The Humboldt County Building and Planning Department submitted a letter from the Planning Commission requesting the Supervisors address issues they have identified relative to cannabis permitting.  The staff report states briefly, “Each of the areas of concerns has requests associated with the concern.” and explains that the letter asks specific questions of the Board of Supervisors, which the Planning Department was hoping to have answered.

Part of the submitted feedback from MARGO Advisors outlined specific locally owned and operated farms that would be hindered by changing the requirements for growers.  

Part of the submitted feedback from Margro Advisors outlined specific locally owned and operated farms that would be hindered by changing the requirements for growers.

In addition to the letter, included in the agenda documents is a public comment written submissions totaling 21 pages of feedback by emails and letters provided from the community, in regard to the planning commission’s concerns and related cannabis policy issues recognized by members of the growing and farming community.  A lengthy conversation ensued regarding use of wells, and solar power versus generators, and the complications each of those resources present in various corners of the county.

Supervisor Bushnell was careful to acknowledge the nuances of the Southern Humboldt community’s interest in this particular agenda item, and advocated for assisting financially with “upgrades” if the BOS would decide to change the standards regarding use of generators for Cannabis production.  

Supervisor Bushnell was careful to acknowledge the nuances of the Southern Humboldt community’s interest in this particular agenda item, and advocated for assisting financially with “upgrades” if the BOS would decide to change the standards regarding use of generators for Cannabis production.

One notable contribution to the pile of written feedback was provided by Margo Advisors, outlining “Ramifications of moving the goal posts” as related to local Cannabis ordinances regulating production.
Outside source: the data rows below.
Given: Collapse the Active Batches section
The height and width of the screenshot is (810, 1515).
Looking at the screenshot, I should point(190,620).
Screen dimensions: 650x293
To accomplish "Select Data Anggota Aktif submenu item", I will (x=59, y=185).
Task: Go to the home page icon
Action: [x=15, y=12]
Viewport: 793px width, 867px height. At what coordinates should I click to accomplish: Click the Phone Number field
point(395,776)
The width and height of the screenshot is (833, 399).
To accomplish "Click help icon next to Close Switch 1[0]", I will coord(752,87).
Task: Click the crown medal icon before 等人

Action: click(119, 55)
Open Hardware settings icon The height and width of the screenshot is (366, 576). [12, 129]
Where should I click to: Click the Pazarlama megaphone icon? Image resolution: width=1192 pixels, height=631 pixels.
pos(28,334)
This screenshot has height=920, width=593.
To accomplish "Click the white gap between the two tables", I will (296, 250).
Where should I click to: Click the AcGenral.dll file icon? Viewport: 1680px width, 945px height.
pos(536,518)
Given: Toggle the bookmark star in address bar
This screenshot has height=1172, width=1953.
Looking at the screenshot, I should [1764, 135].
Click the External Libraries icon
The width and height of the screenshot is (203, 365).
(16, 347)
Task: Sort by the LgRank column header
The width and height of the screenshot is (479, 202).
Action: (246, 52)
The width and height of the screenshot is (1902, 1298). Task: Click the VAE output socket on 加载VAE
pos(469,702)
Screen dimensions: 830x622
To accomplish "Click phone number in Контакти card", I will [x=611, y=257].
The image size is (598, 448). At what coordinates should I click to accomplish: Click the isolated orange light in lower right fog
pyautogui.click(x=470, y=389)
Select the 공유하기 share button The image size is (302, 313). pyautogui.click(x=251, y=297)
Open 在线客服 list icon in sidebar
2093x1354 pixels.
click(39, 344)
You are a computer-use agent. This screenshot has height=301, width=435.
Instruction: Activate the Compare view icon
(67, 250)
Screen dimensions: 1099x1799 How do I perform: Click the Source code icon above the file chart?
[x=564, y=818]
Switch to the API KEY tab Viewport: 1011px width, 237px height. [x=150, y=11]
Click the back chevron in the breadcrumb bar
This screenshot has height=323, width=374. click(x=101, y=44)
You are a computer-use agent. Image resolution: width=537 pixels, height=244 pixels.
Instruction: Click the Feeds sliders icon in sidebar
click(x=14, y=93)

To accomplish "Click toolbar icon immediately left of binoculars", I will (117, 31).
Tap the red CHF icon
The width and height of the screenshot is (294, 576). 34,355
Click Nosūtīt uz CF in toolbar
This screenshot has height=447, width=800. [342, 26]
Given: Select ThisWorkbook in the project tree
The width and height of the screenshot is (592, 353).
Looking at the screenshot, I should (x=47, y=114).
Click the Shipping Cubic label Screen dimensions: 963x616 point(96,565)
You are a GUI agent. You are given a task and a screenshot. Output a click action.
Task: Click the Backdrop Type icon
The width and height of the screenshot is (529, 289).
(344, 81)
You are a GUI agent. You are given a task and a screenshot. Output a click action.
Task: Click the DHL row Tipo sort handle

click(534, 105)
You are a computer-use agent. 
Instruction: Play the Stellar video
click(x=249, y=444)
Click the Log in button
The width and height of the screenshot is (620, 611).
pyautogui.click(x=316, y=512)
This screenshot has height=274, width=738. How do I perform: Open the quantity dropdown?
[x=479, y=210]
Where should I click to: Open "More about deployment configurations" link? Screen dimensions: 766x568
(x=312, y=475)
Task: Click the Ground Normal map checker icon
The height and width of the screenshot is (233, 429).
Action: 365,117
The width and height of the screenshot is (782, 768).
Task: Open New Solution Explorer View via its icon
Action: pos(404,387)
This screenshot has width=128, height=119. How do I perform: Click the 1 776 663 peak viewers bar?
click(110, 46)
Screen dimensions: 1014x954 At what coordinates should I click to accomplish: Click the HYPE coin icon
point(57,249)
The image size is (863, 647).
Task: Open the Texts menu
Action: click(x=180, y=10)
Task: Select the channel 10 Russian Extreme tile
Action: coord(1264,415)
Others providing input were Humboldt County Growers Alliance, as well as several  community members who expressed concerns.  

Concluding the feedback from Margro Advisors, Director John Ford wrote, “The changes recommended by the commission should not be so harshly broad stroke unless the intention is to eliminate the rural Humboldt cannabis farm community. Otherwise, we agree with the Director’s comments during the meeting, that it should be based on addressing specific identifiable issues.”  Pushing the Supervisors Commissioners to dig deep, Ford wrote, “I would just ask the commission to specifically identify what is it that are the impacts or the specific changes that are unaddressed, if there are any? And then identify what it is the commission would recommend to the board— what action be taken in response to those.” 

In response to the letter received from the Planning Commission, the Supervisors  authored a letter encouraging the Planning Commission to “exercise appropriate discretion” in regard to permitting, and stated the following, 

“On January 11, 2022, the Board discussed the contents of this letter and considered the questions raised relative to the use of generators, the practice of self-certifying roads, and the requirement for water storage associated with wells. 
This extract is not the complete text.